Tribuna cofrade

Salvador Gutiérrez Galván

La Buena muerte

El Evangelio contiene tantas paradojas como la vida misma. Veinticuatro horas antes del pasado día de San José, patrono de la buena muerte, un grupo de políticos  aplaudía en el congreso la aprobación de la ley de eutanasia, que entrará en vigor en tres meses. Como es sabido a San José se le otorga este patronazgo al haber fallecido en brazos de Jesús y María. Ahora se defiende con vehemencia la necesidad de una muerte digna. Bien cierto es que, puestos a elegir, todos deseamos un final plácido, a ser posible que nos coja dormidos y, si no es mucho pedir, sin sufrimiento. Sin embargo, la muerte de Jesús no fue así. No culpo a los que aplaudieron desde su bancada; reconozco que me cuesta demasiado defender la vida, de no ser porque creo en otra mejor. Y la vida, queramos o no, tiene baches, dificultades y sufrimientos. ¿Para qué el sufrimiento?, dirán algunos. Sin pretender ser  insolente, convendrán conmigo en que hay que poner cierta perspectiva en todo lo que  acontece en este caminar, incluyendo la muerte. Rezamos, a veces con la boca pequeña y de corrido, un  “hágase tu voluntad en la tierra como en el cielo” mientras planificamos lo que consideramos una buena muerte. La carta a los hebreos nos dice que Cristo dirigió durante su vida terrena súplicas y plegarias, con fuertes gritos y lágrimas, a aquel que podía salvarlo de la muerte, y aunque era Hijo de Dios aprendió por medio de sus propios sufrimientos lo que significaba obedecer.( Hebreos 5,7-9) . Llego a la conclusión de que sólo encuentro sentido al sufrimiento si aporto a mi vida un aire de espiritualidad o trascendencia, más si cabe si miro a la Cruz de Cristo y, como dice un buen sacerdote, trato de meditar para vivir. Porque, de lo contrario, me sumaría a la bancada del congreso; ¿sufrimiento por qué? En ese sentido me resuenan las palabras pronunciadas por Jesús mientras curaba al ciego de nacimiento. Cuando los discípulos le preguntaron: 'Rabbí, ¿quién pecó, él o sus padres, para que haya nacido ciego?'. Jesús respondió: 'Ni él pecó, ni sus padres; es para que se manifiesten en él las obras de Dios (Jn 9, 1)3).
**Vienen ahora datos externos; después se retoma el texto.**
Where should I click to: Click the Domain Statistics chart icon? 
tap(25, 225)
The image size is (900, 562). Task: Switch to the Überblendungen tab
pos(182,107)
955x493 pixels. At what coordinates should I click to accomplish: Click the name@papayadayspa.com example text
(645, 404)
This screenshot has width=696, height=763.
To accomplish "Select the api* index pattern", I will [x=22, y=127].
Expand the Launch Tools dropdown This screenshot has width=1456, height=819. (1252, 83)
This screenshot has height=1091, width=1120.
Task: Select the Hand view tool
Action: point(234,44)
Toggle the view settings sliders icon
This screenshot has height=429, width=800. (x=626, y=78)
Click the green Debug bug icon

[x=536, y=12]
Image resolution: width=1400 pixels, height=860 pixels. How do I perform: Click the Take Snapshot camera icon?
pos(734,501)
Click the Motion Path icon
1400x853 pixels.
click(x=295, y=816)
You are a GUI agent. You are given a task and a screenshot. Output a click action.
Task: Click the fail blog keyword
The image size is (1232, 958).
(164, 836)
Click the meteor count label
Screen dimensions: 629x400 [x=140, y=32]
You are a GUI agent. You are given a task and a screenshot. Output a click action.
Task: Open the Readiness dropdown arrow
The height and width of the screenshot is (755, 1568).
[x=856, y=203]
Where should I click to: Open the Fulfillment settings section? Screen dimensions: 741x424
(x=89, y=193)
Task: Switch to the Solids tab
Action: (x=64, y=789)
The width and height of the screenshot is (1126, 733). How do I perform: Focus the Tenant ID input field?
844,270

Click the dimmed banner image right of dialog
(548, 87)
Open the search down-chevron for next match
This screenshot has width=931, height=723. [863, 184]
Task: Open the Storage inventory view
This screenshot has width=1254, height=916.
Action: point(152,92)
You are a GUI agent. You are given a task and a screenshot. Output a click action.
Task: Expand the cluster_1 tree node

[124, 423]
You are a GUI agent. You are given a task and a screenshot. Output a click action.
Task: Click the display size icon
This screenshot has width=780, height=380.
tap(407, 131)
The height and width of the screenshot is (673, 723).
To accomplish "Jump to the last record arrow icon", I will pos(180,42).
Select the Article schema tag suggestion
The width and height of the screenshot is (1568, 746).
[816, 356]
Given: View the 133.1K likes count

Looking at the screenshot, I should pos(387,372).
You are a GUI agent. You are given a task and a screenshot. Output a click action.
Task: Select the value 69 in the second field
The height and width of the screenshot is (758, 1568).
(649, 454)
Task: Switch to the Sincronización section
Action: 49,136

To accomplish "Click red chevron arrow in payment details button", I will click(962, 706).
He visto con mis propios ojos cómo el sufrimiento cercano más absoluto, esto es la muerte repentina o dolorosa de un ser querido, ha cambiado  por completo la concepción del doliente. Asegura Eugenio Molera, profesor de Filosofía en Cataluña, que el sufrimiento se libera de la sombra del absurdo, del sin sentido que parece recubrirlo, y adquiere una dimensión profunda, revela su significado y valor creativo precisamente porque produce frutos copiosos. Y a todo esto nos podemos seguir preguntando, ¿por qué tanto dolor?; asunto que, desde mi punto de vista, conviene aceptar antes que cuestionar. Para el filósofo y novelista Alberto Camus (1913-1960) “hay un tipo de ateísmo, profesado por aquellos, que no aceptan a un Dios que permite tanto dolor en el mundo, de tantos inocentes. Georg Büchner (1813-1837) llegó a afirmar que el sufrimiento de los inocentes era la principal roca del ateísmo. Por tanto ellos, los sufrientes, pueden colaborar en nuestra salvación. Santa Teresa de Calculta aseguraba que los pobres son un don de Dios porque gracias a ellos nosotros podemos practicar las obras de misericordia, el amor y la caridad.

En consecuencia, el dolor, el sufrimiento… ¿Qué papel juegan en mi vida? ¿Quién soy yo para exigir una buena muerte? La santa de Calculta sentenciaba: “No es la imposibilidad de explicar el dolor lo que hace perder la fe, sino la perdida de fe lo que hace inexplicable el dolor”.